━━━ DATASET ENTRIES ━━━
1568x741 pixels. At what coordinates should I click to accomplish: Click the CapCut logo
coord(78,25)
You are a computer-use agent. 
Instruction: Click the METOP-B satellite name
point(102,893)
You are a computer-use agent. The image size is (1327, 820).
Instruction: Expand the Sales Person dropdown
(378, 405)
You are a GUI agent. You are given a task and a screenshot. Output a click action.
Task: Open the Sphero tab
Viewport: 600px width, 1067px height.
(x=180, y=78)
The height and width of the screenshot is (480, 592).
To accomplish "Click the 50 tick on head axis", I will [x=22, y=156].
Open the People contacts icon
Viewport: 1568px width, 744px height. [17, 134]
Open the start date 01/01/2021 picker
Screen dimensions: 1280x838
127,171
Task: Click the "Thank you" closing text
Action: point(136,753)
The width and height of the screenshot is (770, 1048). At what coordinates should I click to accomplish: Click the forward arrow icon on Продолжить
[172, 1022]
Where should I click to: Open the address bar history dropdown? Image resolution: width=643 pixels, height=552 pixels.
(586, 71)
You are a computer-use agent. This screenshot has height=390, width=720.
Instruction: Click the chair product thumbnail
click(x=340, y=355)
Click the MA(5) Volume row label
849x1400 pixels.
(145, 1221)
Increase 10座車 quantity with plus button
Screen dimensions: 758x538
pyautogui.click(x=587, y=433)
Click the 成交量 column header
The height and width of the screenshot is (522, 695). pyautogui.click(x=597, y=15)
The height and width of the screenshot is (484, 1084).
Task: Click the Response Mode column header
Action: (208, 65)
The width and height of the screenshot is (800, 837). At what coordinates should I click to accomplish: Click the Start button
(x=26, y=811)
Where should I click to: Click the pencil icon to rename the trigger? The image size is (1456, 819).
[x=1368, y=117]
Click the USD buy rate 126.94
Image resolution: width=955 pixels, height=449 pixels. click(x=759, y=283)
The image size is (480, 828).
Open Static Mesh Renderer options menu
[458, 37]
━━━
■ WHAT TO DO
Starting from the line that contains "Instruction: Click the chair", reproduce each line of the data exactly through the last one.

■ OUTPUT FOR THIS EXERCISE
Instruction: Click the chair product thumbnail
click(x=340, y=355)
Click the MA(5) Volume row label
849x1400 pixels.
(145, 1221)
Increase 10座車 quantity with plus button
Screen dimensions: 758x538
pyautogui.click(x=587, y=433)
Click the 成交量 column header
The height and width of the screenshot is (522, 695). pyautogui.click(x=597, y=15)
The height and width of the screenshot is (484, 1084).
Task: Click the Response Mode column header
Action: (208, 65)
The width and height of the screenshot is (800, 837). At what coordinates should I click to accomplish: Click the Start button
(x=26, y=811)
Where should I click to: Click the pencil icon to rename the trigger? The image size is (1456, 819).
[x=1368, y=117]
Click the USD buy rate 126.94
Image resolution: width=955 pixels, height=449 pixels. click(x=759, y=283)
The image size is (480, 828).
Open Static Mesh Renderer options menu
[458, 37]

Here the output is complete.